Short exercise 1:
In the post about a browser engine foundation below, list the things the writer says should not change ownership.

-- START OF Selected passage --

Off the top, thank you so much for the time you put into this response. This is the sort of feedback I was hoping I would get! 😁

I want to address some smaller points, then make an overarching point.

If a single company (even at a fictional "Chromium foundation") has a massive market share which is effectively increasing, a delivery system (Play Store), billions of devices with its browser pre-installed, a search engine that tells you everyday that you should install Chrome, YouTube and so on and so on, will the web be truly open?

I may have misled a bit with how I offered up the idea of a foundation to manage the web engine. To be clear, I don't mean that Google should become a non-profit, or that the Play Store or YouTube or Android should change ownership. The only thing I'd want this foundation to own is the core browser engine itself. Not necessarily even a full browser, like the Chromium Browser. Ideally, a foundation would be established with an independent leadership, unaffiliated with any browser vendor, to manage the open source project.

Off the bat, I absolutely recognize that this is a somewhat utopian vision, and Google, Apple, and the rest are unlikely to relinquish their power. But I don't think it's entirely out of the picture, and I think it deserves some discussion.

-- END OF Selected passage --

Short exercise 2:
Please collect every line of the entries below that holds the string "screenshot", and note that case counts.

-- START OF Supplied records --

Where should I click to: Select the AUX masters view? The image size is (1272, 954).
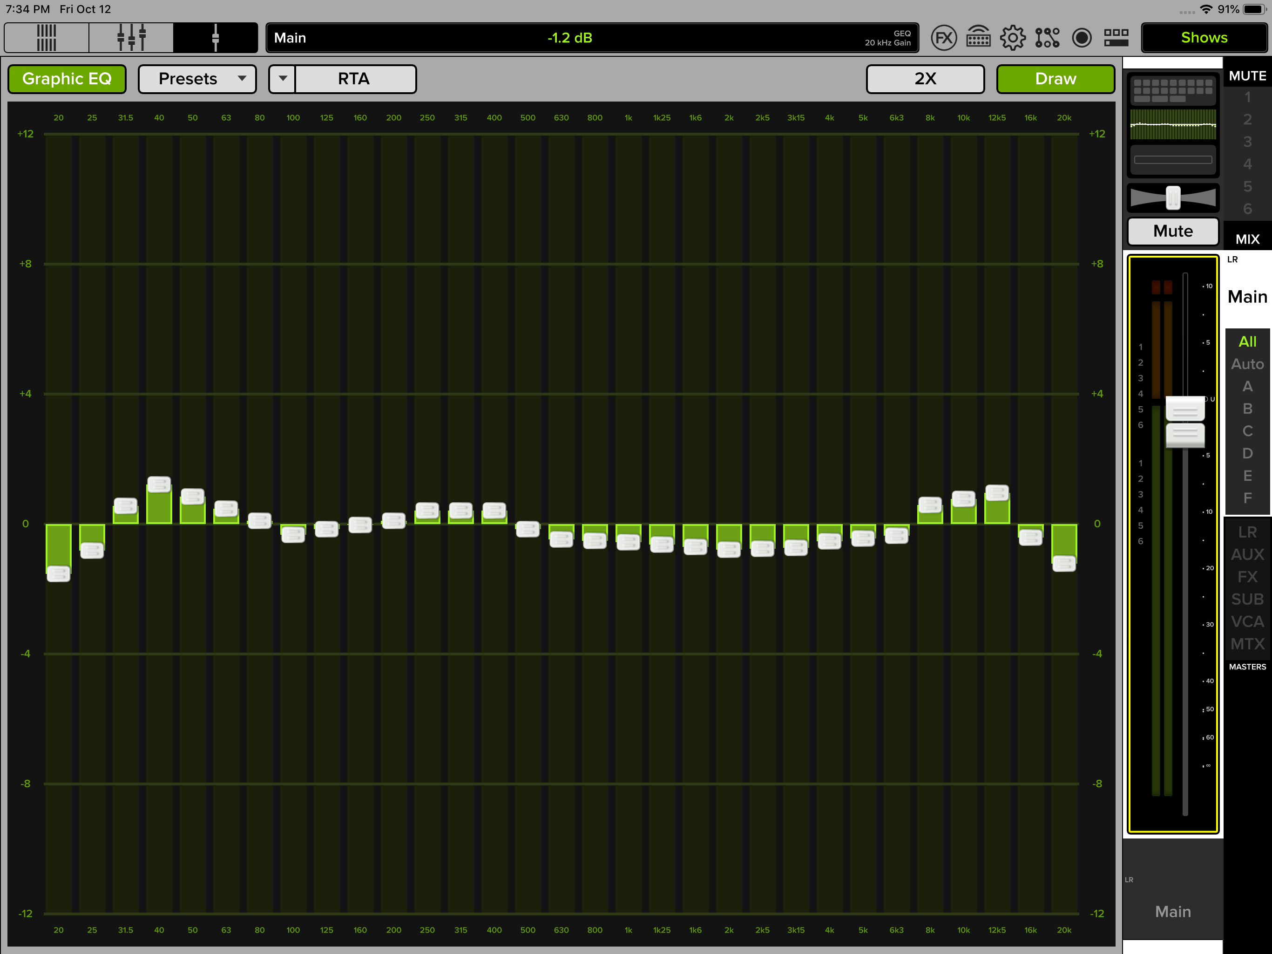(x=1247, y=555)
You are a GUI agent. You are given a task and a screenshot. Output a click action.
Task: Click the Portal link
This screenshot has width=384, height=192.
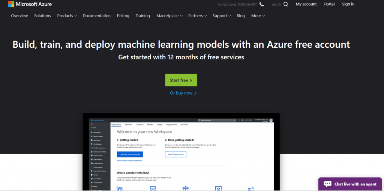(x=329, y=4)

-- END OF Supplied records --

Final result 1:
- the Play Store
- YouTube
- Android

Final result 2:
You are a GUI agent. You are given a task and a screenshot. Output a click action.
This screenshot has width=384, height=192.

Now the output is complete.